Of course, catching your breath was a challenge today anyway. The low tonight should set a record, somewhere near 30 below. Last night, the low temperature itself was not quite as brutal, but the wind chill was more serious, making it feel like 55 degrees below zero. European readers, I don’t what that is in Celsius, but these Fahrenheit temperatures mean it was seriously cold.
Classes at the university where I teach are rarely cancelled, but they were today.
So, my first goal for the unexpected lazy day was to sleep in. And around 6 a.m., there I was, wide awake. I would have rather been wide asleep (I’m wide in both states), but I guess my body was primed to greet the new day. Goal one blown.
I fixed waffles and sausage for breakfast, a second goal of the day. My wife and I agreed that they turned out very well—she had purchased some whole milk because it’s good for cooking things like waffles—so goal number two was well met.
Goal three was to set up my class grade books and enter grades. Goal half done—I did manage to set them up, but did not enter grades, yet. Still, setting up the books will take longer than entering an assignment, so it’s at least half a win.
Otherwise, it was mostly a quiet day. My main goal was to hunker down all day and avoid the outdoors, but near noon, my wife suggested trying the bubble machine, just to see what it would do in the cold, so a silly few minutes were spent outside.
Thus, the stay indoors all day goal was partly broken—although most of the day was spent inside. The day felt a little odd, an out-of-phase lazy day, a misplaced Saturday that was honestly more lazy than most Saturdays are, but maybe that’s good.

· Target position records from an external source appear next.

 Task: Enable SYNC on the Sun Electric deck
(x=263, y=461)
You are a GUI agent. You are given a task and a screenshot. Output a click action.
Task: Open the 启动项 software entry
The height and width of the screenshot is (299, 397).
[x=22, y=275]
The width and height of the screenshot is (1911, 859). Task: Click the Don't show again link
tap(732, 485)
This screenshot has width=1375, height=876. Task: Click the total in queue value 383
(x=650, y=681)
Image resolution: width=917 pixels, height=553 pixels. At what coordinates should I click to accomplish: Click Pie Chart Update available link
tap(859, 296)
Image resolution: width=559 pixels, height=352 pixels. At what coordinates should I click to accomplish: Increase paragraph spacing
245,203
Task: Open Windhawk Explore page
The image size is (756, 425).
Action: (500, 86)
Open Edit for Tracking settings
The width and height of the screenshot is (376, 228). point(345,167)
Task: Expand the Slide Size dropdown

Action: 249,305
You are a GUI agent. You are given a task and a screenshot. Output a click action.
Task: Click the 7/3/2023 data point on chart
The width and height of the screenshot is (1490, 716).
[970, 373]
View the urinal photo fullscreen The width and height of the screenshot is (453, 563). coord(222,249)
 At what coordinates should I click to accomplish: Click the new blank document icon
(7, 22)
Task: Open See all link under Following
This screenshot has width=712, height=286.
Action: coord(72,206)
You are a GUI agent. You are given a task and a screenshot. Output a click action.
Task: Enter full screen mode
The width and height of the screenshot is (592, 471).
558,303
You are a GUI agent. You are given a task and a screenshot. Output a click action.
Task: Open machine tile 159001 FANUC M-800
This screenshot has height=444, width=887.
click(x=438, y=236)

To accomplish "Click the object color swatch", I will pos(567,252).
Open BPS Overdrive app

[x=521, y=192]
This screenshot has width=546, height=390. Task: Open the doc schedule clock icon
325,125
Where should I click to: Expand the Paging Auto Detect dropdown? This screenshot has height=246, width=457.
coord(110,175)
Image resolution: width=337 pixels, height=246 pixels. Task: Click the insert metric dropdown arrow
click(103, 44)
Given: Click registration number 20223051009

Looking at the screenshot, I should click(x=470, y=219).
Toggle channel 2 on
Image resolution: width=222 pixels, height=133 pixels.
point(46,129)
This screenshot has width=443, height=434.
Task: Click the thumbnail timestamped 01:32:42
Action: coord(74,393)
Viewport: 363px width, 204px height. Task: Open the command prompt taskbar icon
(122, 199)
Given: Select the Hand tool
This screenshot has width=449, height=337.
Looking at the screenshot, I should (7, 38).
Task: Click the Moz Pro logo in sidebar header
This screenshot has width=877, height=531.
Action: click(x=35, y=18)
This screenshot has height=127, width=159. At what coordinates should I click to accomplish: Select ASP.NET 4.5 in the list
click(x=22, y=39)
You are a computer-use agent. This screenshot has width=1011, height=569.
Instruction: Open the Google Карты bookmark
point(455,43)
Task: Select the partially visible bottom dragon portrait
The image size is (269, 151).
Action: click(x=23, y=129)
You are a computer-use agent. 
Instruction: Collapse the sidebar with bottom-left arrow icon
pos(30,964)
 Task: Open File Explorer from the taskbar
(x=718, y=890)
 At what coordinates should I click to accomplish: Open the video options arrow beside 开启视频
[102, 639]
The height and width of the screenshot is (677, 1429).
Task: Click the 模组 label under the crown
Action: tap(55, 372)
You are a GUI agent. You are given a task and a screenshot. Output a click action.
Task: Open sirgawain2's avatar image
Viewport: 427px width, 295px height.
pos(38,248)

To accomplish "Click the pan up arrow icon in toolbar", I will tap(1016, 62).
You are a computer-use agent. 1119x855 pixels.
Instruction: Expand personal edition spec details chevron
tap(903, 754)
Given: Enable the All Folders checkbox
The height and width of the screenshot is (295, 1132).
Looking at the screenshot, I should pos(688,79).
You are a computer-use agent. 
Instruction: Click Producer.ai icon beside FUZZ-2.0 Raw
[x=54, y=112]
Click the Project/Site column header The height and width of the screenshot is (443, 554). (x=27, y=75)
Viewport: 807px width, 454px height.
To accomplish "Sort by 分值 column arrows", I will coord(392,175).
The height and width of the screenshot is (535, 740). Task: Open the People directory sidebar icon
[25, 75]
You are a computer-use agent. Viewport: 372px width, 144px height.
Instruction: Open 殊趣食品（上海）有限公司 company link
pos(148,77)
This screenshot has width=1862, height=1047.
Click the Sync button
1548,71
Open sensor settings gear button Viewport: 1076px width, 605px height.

I was glad I had filled the birdfeeders yesterday—no way would I do it today. The birds looked like little tennis balls today, all puffed up. I was glad to have supplied them some calories, which I’m sure they needed. Mostly I was glad that I was looking at them through the windows of a warm house.
The big chill is tonight and then the dip of the polar air is done, at least for now. While I appreciate the break, I’ll appreciate the end of the vortex even more.